The fifth Tashkent International Investment Forum runs from 16 to 19 June under the theme ‘Investment Resilience: New Frontiers, New Partnerships’. The pre-opening day is 16 June, with President Shavkat Mirziyoyev due to give the opening address on 17 June at the Tashkent City Congress Center. Organizers expect 3,423 foreign delegates from 100 countries, and put the combined assets of participating companies at $42 trillion.

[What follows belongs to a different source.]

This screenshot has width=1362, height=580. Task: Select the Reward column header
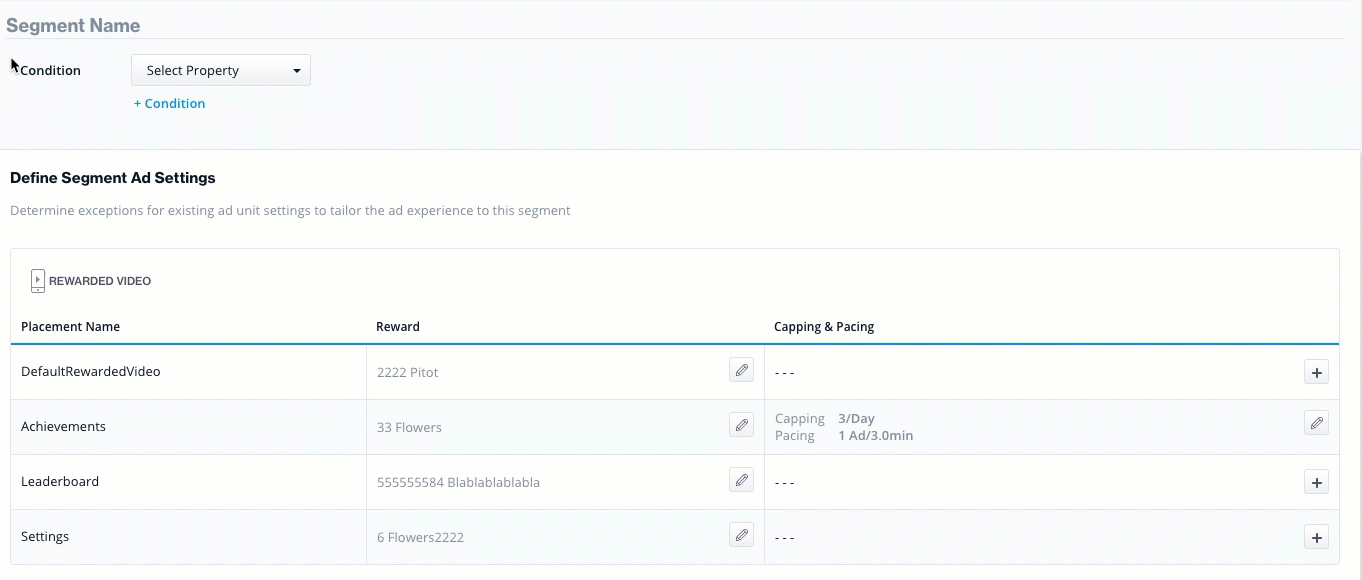point(398,326)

Named attendees include BlackRock, ACWA Power, Volkswagen and Meta.
The centerpiece is the Tashkent International Financial Centre, set up by presidential decree in March 2026. It runs on a common-law legal regime with its own regulator, an arbitration center, and tax exemptions through 2076. It is Uzbekistan’s attempt to build a financial hub on the model of Astana’s AIFC and Dubai’s DIFC, aimed at channeling Gulf and global capital into the economy.
The pitch is reform and stability, sold to capital that is suddenly choosier about where it goes.

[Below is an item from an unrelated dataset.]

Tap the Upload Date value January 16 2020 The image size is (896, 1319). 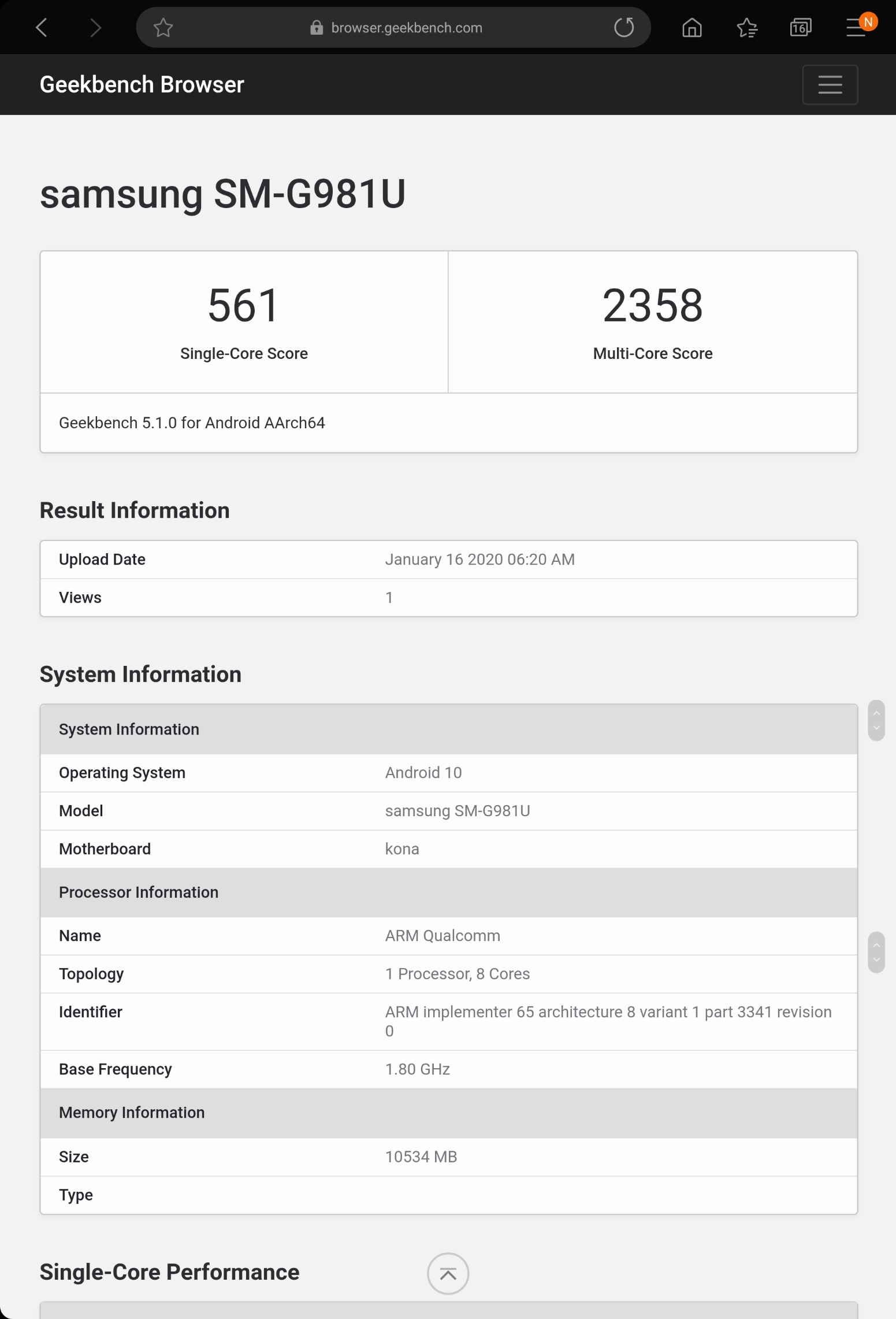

The backdrop is a strong run of figures. Uzbekistan’s economy grew 7.7 percent in 2025 to more than $147 billion, Fitch and S&P raised the sovereign rating to BB, and reserves top $77 billion. Last year’s forum drew 8,000 participants and produced $30.5 billion in signed agreements. On the pre-opening day, Tashkent also hosted the first session of the Regional Alliance of Investment Councils of Central Asia and the Caucasus, with founding members Armenia, Azerbaijan, Kazakhstan, Kyrgyzstan, Tajikistan, Turkmenistan, Georgia and Uzbekistan signing a memorandum.
The forum is Uzbekistan’s claim to be the region’s investment hub, a title Kazakhstan wants too. The measure that matters is how much of the announced total becomes capital on the ground, rather than another year of headline figures.